API authentication from a facebook messenger bot conversation

Noam Hacker picture Noam Hacker · Apr 13, 2016 · Viewed 8.7k times · Source

What is the best way to authenticate with an external API from a conversation with a bot on the facebook messenger platform?

For a broad example, I would like a user of my bot to create items on their own profiles of an external website. Is there a way to get login information from the user, or connect my bot to the external website, without the user explicitly sending a message to the bot with their username and password?

What I found in the documentation under User Profile API:

You can personalize the conversation using the person's name or profile pic from the User Profile API. In order to get this information, make a GET request to https://graph.facebook.com/v2.6/?fields=first_name,last_name,profile_pic&access_token=. Read more details in the Send API reference.

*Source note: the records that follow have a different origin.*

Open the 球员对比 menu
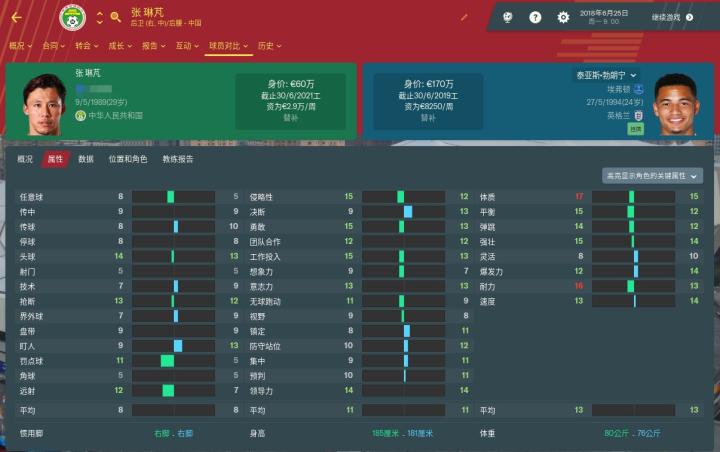Screen dimensions: 720x452 tap(227, 45)
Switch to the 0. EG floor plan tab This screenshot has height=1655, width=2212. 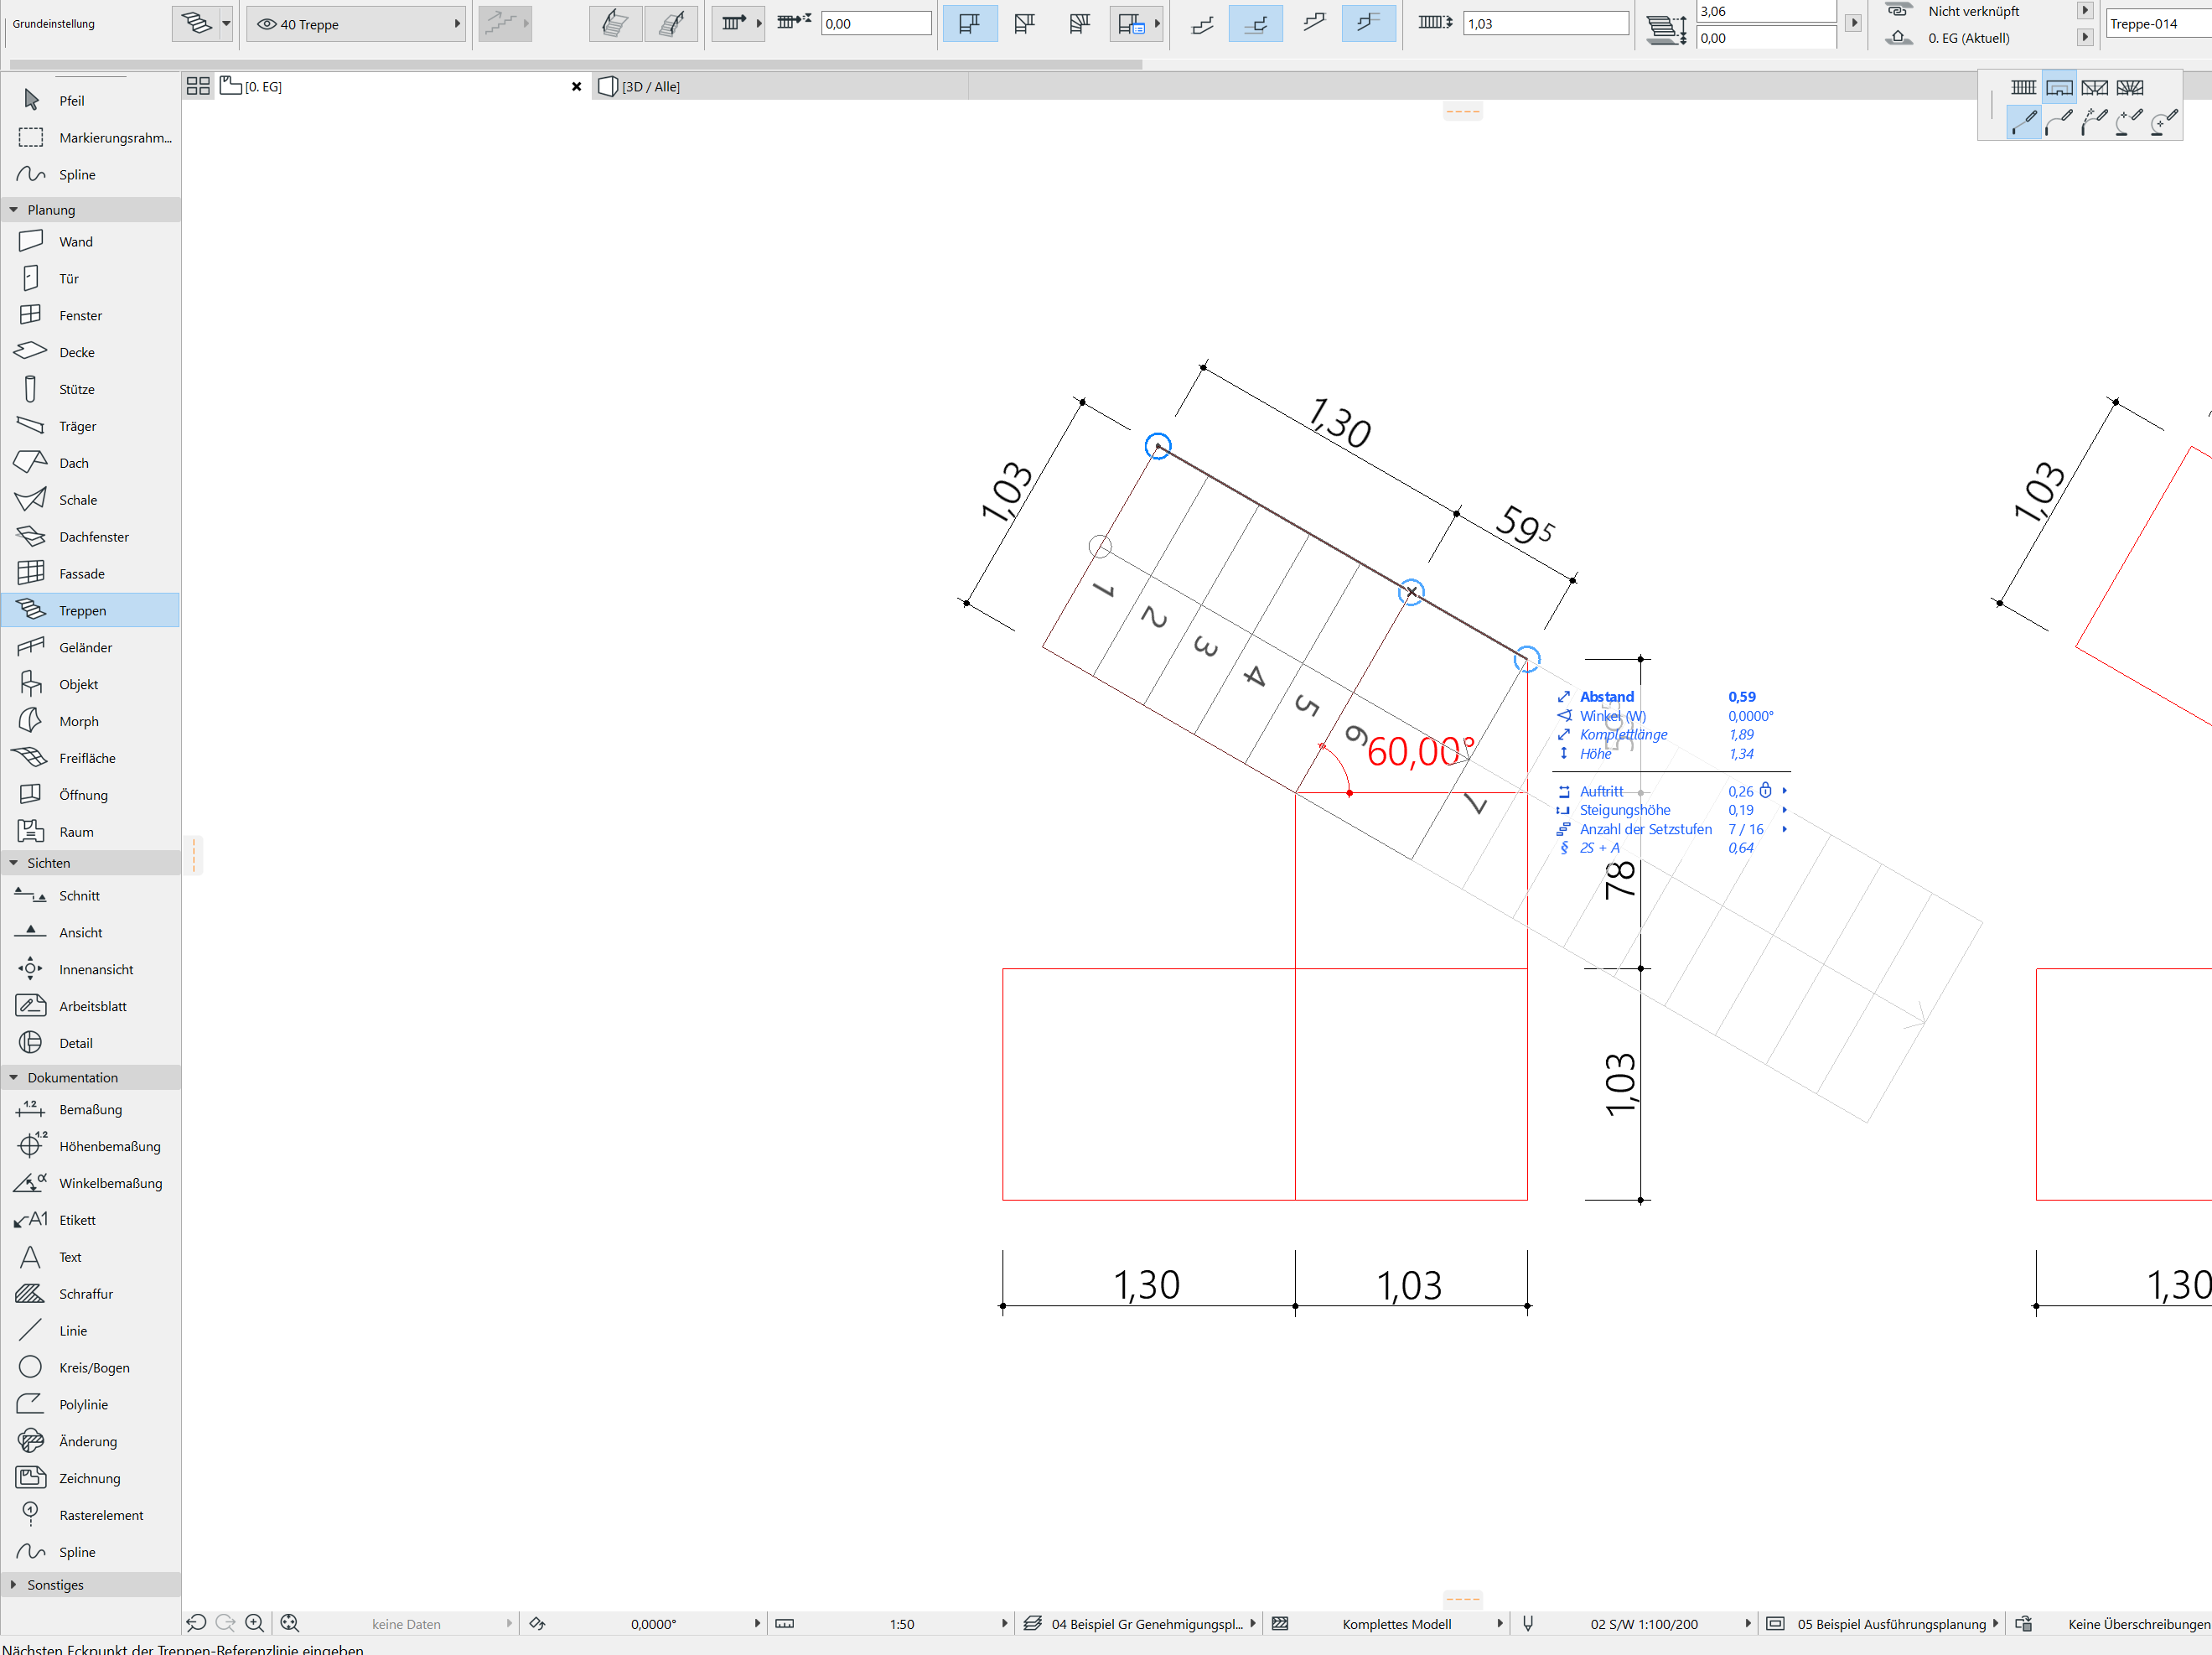pos(263,87)
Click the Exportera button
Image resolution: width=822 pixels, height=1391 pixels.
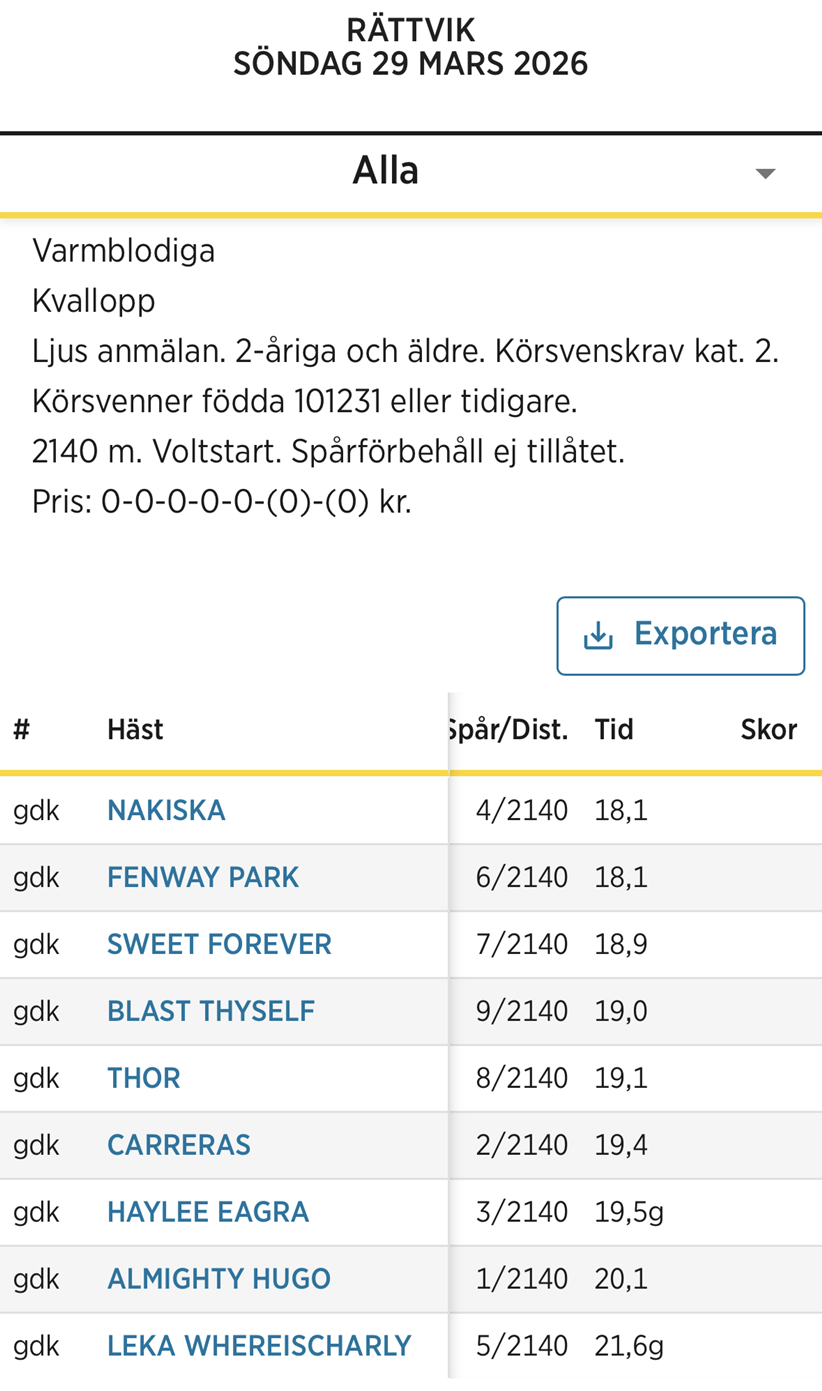point(680,636)
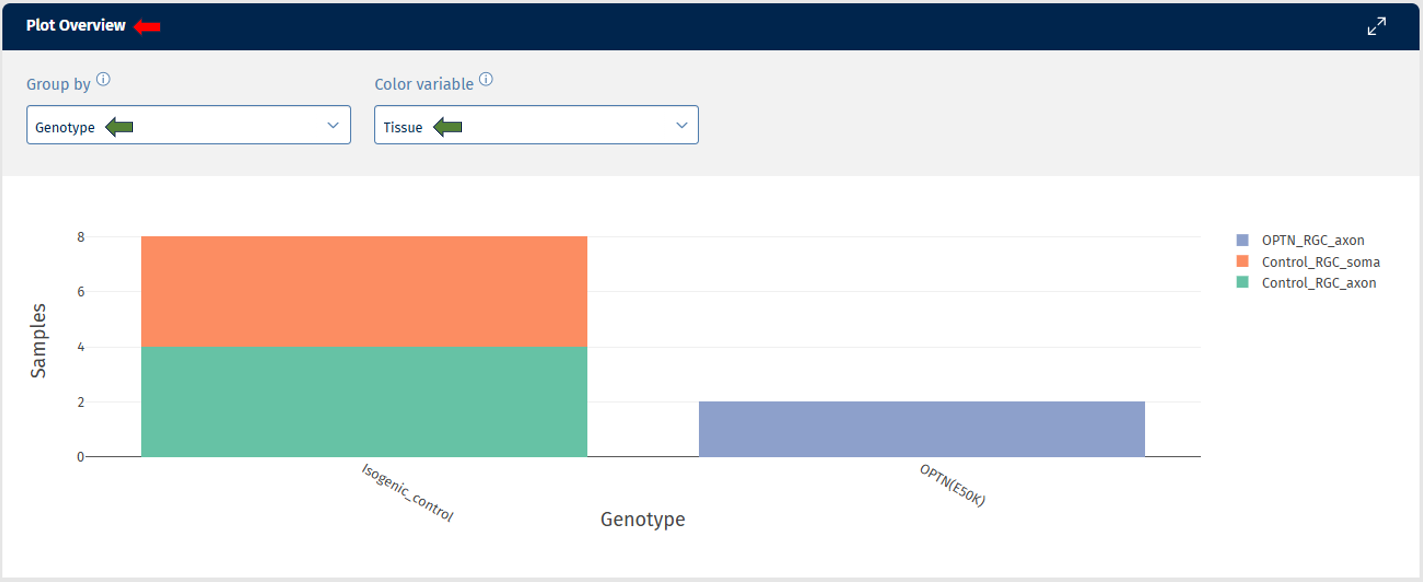The height and width of the screenshot is (582, 1423).
Task: Click the orange segment of Isogenic_control bar
Action: coord(364,292)
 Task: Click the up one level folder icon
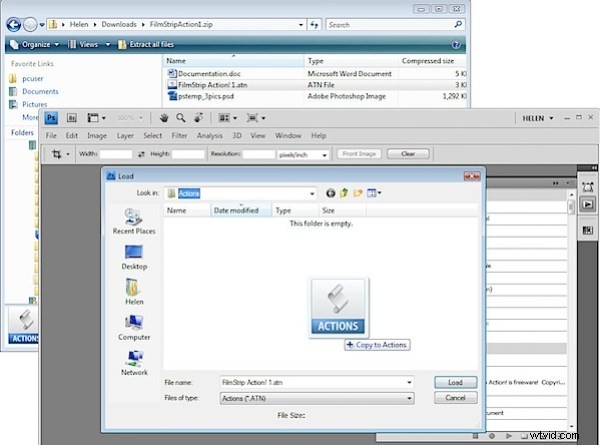point(346,192)
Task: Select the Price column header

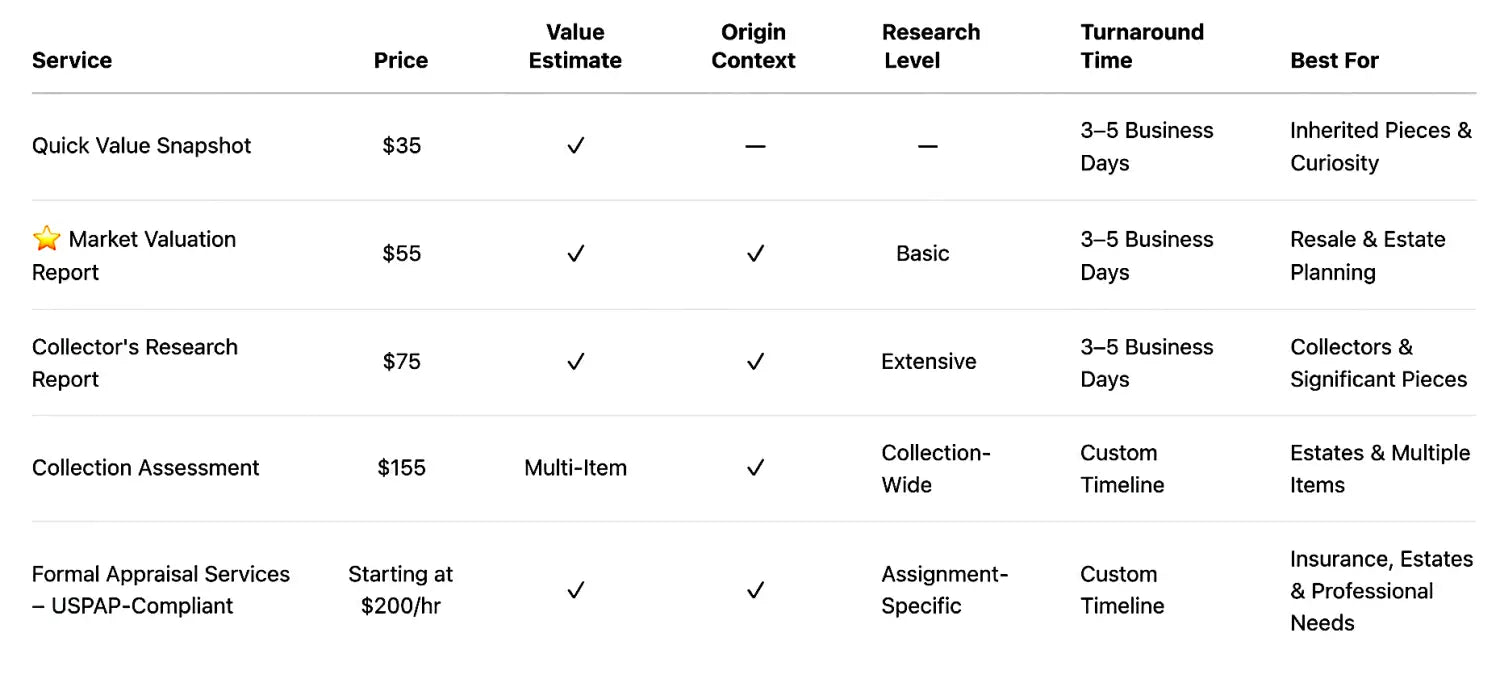Action: [401, 60]
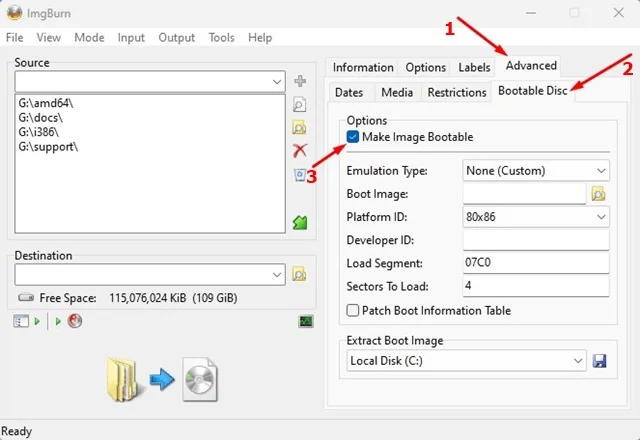Click the Developer ID input field

click(x=536, y=240)
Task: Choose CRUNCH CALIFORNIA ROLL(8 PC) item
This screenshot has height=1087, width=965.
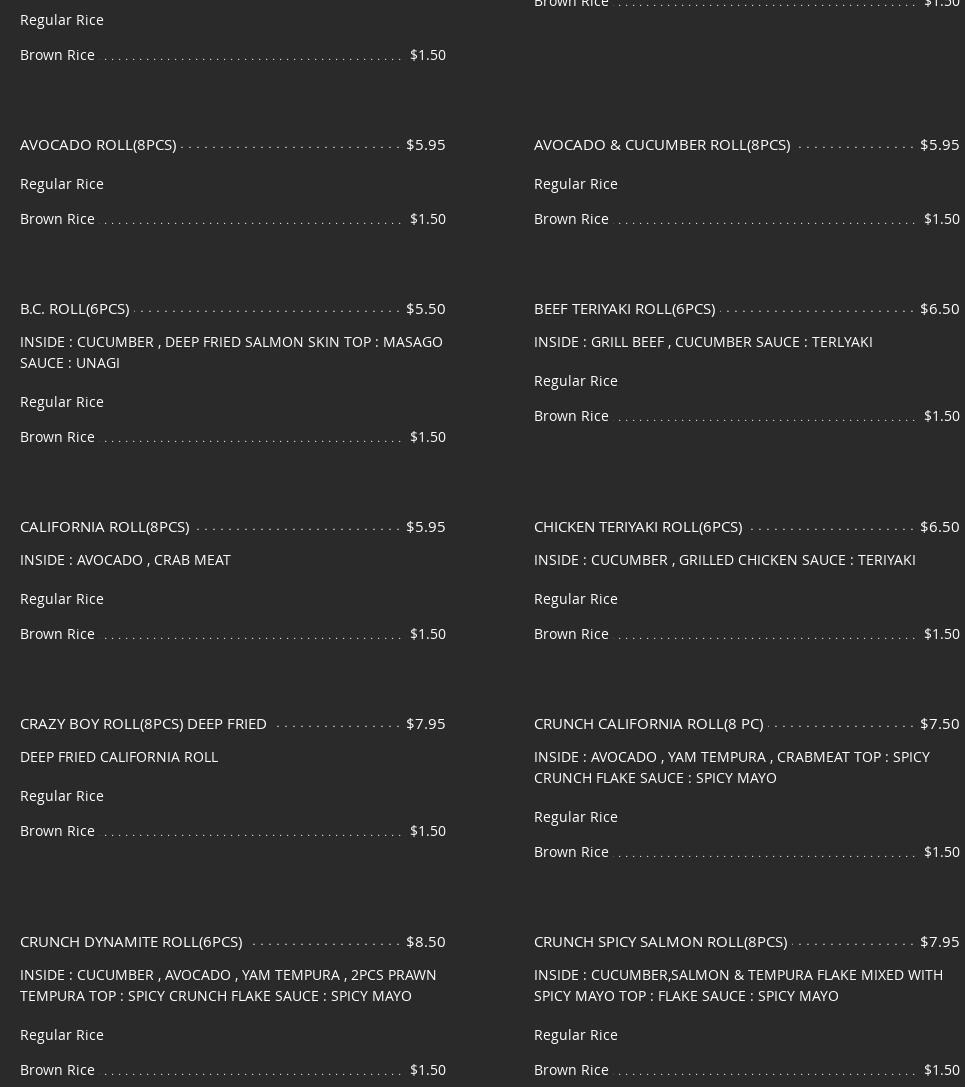Action: [649, 724]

This isn't quite what I'm looking for but it helps. Here's more info from the docs:

User Profile API

Request

curl -X GET "https://graph.facebook.com/v2.6/<USER_ID>?fields=first_name,last_name,profile_pic&access_token=<PAGE_ACCESS_TOKEN>"

Response

{ "first_name": "Peter", "last_name": "Chang", "profile_pic": "https://fbcdn-profile-a.akamaihd.net/hprofile...70ec9c19b18" }

Answer

pschang picture pschang · Apr 16, 2016

It depends how they come in.

  1. If they come from your website, you can use the Send to Messengee button from within their account. Use the pass through param to link your account to the user thread. Here's an excerpt from the documentation:

The plugin takes in a pass-through parameter defined by you. This parameter is sent back to you via a callback. You can use this to link the authentication event to a person and/or transaction. For example, a person may enter an online flow for a specific transaction and click the Send-to-Messenger button. You can pass in data to know which user and transaction was tied to the authentication event. You should encode and encrypt this parameter.

  1. If they come directly to your bot, you would have to present them with a login of some sort (your login) from within the conversation. This would happen in a link to an mobile web URLs.